Sade ante la Ley de Medios

Aldo Mazzucchelli

El 12 de febrero de 1993, dos niños de Liverpool, Gran Bretaña, de diez (10) años de edad, secuestraron en un shopping mall, mataron a golpes, y tiraron en una vía férrea (para que pareciese un accidente) a un compatriota de dos (2) años de edad, James Bulger. Bulger fue encontrado dos días después. Los criminales apresados, sometidos a juicio, y recluidos por ocho años, viven hoy con identidades nuevas. En aquel momento, en la búsqueda de explicaciones de lo que en realidad es abundantemente misterioso, los horribles tabloids británicos insistieron mucho en la influencia de cierto videojuego (Child’s Play 3) en la mente de los niños asesinos. La mentalidad de tabloide, que demuestra día a día ser ella misma bastante peor que la de cualquier criminal concreto, es además torpe: por cada cien, mil o diez mil niños que jugaron a ese juego, solo dos cometieron un acto horrendo. La conclusión lógica (o al menos estadística) sería que el juego promueve la paz y la convivencia. Claro que ni una cosa ni otra: semejantes acciones están lejos de guardar cualquier relación trazable con la exposición mediática o a mensajes. No obstante el evidente absurdo del asunto, y no obstante la completa imposibilidad, e incluso la inviabilidad teórica de mostrar que cualquier ser humano es un títere de mensajes (para eso habría que demostrar mecanismos causa-efecto simples entre mensajes recibidos y acciones de valor moral, a la perro de Pavlov, periódicamente reaparece con fuerza alguna iniciativa que, en su fundamento generalmente no expresado, parte de la misma convicción de los tabloids: hay que regular los contenidos de los medios, porque ellos son culpables de cuanta mala cosa algún ser humano haga, o porque así se podrá “democratizar” y “educar a la población”.

Puesto que la educación que incluya comunicación de valores (la que afecta los hechos como el de Liverpool) depende de un lazo afectivo entre los participantes, es muy dudoso que los medios “eduquen” o “dejen de educar” en democracia, o en cualquier otra cosa que incluya valores. Pueden informar, y pueden entretener. Que el Uruguay crea que los medios sobre todo educan es parte de la confusión sobre lo que es educar, que se ve en la actual cualidad abisal del sistema educativo público, pero eso no es el tema de este escrito.

Olvidando estos hechos, el Estado viene (de modo lamentablemente novedoso en Uruguay) a darle gas a la utopía negativa de “regular los contenidos”. Utopía negativa porque el Estado es utópico al creer que sabe lo que es bueno para la sociedad cuando se trata de contenidos. Y negativa porque, al pretender regular tal espacio, lo único que puede saber con certeza es que, como la experiencia histórica lo demuestra cada vez, se equivocará. Se equivocará, porque el Estado está siempre después de los contenidos y, por definición, no entiende nada.

#####

• [Consigna A]
En el texto sobre la Ley de Medios, ¿cuántos días después del crimen fue encontrado James Bulger?
• [Consigna B]
Transcribe sin cambios el fragmento del texto sobre la Ley de Medios que empieza con "Puesto que la" y sigue hasta "de este escrito.".

• [Datos proporcionados]
#####

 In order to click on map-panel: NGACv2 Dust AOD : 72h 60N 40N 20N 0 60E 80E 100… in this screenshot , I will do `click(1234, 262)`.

#####

• [Respuesta A]
Dos días después.

• [Respuesta B]
Puesto que la educación que incluya comunicación de valores (la que afecta los hechos como el de Liverpool) depende de un lazo afectivo entre los participantes, es muy dudoso que los medios “eduquen” o “dejen de educar” en democracia, o en cualquier otra cosa que incluya valores. Pueden informar, y pueden entretener. Que el Uruguay crea que los medios sobre todo educan es parte de la confusión sobre lo que es educar, que se ve en la actual cualidad abisal del sistema educativo público, pero eso no es el tema de este escrito.